---------- Data for this exercise ----------
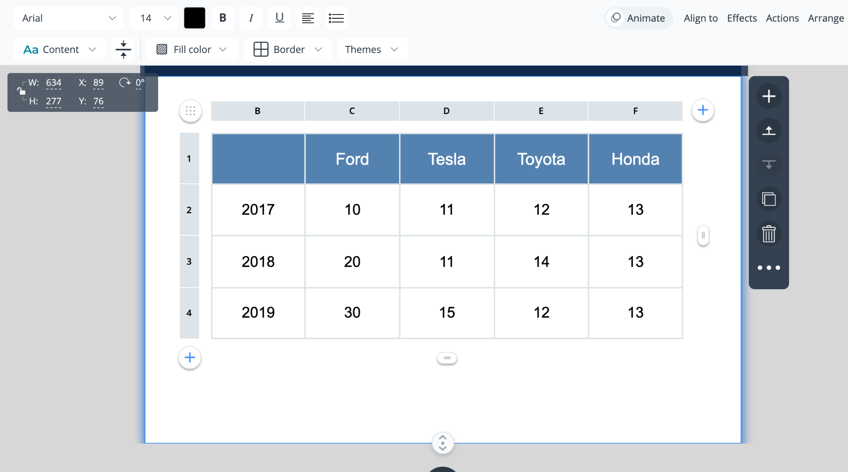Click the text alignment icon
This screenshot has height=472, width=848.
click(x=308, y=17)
----------
---------- Data for this exercise ----------
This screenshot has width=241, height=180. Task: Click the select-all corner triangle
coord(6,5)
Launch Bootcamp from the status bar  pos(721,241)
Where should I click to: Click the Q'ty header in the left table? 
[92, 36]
----------
---------- Data for this exercise ----------
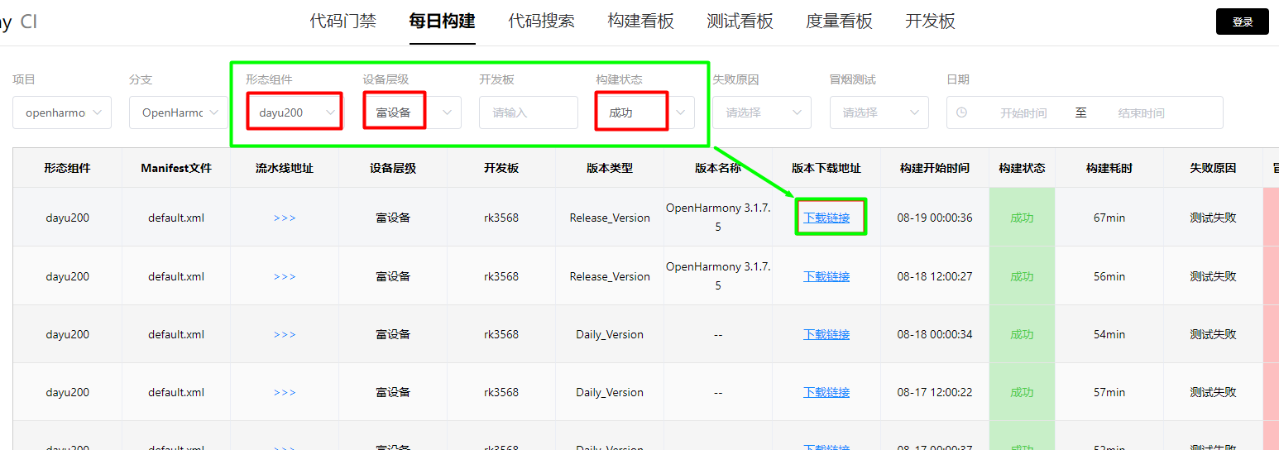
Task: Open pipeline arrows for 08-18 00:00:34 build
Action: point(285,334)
----------
-- Aim --
Reproduce every line from the one containing "Click the text alignment icon" down to the one containing "click(x=308, y=17)", both included. Leave the pictures out.

-- Task solution --
Click the text alignment icon
This screenshot has height=472, width=848.
click(x=308, y=17)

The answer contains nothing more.